From Publishers Weekly

The disgust felt by early Christians for the flesh was a radical departure from both pagan and Jewish sexual attitudes. In fact, as Princeton professor Pagels (The Gnostic Gospels) demonstrates, the ascetic movement in Christianity met with great resistance in the first four centuries A.D. Sex became fully tainted, inextricably linked to sin under the teachings of Augustine. This troubled sinner invoked Adam and Eve to justify his idiosyncratic view of humanity as permanently scarred by the Fall. Instead of being dismissed as marginal, Augustine's grim outlook took hold, according to Pagels, because it was politically expedient. Now that Christianity had become the imperial religion, Rome wanted its imperfect subjects to obey a strong Christian state. This highly provocative history links the religious roots of Western sexual attitudes to women's inferior status through the centuries.
Copyright 1988 Reed Business Information, Inc. --This text refers to the Hardcover edition.

From Library Journal

Pagels explores the development of the ideas of human nature, moral freedom, and sexuality in the four centuries following Christ.

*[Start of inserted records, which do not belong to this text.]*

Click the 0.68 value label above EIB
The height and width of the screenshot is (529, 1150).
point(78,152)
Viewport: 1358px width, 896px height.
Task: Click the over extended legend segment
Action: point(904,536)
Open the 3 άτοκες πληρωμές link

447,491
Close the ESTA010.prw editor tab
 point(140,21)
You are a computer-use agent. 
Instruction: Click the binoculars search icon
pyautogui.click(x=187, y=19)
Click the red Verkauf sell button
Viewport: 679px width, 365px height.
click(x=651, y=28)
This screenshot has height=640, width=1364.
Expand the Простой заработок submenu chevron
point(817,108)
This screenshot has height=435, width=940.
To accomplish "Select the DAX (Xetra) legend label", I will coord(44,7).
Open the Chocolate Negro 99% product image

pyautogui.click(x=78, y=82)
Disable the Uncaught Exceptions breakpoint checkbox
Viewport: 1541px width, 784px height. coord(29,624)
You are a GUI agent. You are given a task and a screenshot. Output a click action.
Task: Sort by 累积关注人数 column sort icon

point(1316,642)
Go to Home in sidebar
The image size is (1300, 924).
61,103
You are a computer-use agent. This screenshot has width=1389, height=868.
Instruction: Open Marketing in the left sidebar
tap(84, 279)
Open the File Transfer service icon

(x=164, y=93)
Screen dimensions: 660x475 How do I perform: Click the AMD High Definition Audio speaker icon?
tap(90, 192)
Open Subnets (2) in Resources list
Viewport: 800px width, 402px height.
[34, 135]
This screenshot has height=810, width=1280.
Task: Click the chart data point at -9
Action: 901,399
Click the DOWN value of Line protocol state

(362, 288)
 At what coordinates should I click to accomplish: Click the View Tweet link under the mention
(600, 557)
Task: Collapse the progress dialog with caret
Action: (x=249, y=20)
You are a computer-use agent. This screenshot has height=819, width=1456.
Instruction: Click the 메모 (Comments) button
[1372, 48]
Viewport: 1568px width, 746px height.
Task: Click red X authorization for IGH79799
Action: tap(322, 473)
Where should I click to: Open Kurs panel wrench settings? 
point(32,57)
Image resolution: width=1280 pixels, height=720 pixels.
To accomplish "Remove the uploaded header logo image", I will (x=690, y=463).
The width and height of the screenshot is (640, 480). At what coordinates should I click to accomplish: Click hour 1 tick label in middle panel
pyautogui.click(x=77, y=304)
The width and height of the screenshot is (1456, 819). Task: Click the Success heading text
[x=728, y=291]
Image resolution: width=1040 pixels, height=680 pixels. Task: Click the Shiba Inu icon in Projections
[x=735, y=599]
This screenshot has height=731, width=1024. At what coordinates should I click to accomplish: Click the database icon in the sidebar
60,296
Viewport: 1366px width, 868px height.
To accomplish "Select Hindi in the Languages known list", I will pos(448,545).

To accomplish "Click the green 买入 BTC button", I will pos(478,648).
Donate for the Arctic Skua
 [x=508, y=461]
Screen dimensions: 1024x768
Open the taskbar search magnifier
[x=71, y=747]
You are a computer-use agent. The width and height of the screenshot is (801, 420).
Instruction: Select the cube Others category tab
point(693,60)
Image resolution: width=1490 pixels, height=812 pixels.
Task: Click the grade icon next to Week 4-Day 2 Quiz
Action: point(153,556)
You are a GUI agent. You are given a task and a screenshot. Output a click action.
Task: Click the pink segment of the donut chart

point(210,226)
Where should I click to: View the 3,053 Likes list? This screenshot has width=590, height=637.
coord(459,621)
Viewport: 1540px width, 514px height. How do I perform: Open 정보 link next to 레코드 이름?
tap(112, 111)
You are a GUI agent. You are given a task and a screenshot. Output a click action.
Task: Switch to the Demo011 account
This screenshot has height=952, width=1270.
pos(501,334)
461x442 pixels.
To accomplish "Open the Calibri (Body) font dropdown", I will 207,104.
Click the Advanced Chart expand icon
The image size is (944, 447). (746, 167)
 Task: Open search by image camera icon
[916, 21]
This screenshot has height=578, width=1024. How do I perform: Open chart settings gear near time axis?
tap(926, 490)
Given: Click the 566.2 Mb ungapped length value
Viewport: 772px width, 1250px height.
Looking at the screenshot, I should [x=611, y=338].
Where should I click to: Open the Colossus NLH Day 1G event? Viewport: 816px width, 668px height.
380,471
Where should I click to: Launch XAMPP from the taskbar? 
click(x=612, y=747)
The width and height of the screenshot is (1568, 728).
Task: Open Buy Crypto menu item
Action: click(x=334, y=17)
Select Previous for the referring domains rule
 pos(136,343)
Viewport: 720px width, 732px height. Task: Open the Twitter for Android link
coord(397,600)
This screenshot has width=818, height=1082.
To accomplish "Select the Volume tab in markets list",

Focusing on the various interpretations of the Genesis creation stories, she concludes that early Christians regarded their message to be one of moral freedom and human worth. In the 5th century, Augustine turned the tide with his view of human depravity and original sin (which he linked with sexuality). She argues that his interpretations, implying human incapacity for true political freedom, appealed to the interests of the emerging Christian state and forged the mainstream of ensuing Christian theology. In her analysis, Pagels does not convincingly deal with other foundational biblical material, although she does ably dismantle Augstine's identification of sexuality with original sin. Cynthia Widmer, Williamstown, Mass.
Copyright 1988 Reed Business Information, Inc. --This text refers to the Hardcover edition.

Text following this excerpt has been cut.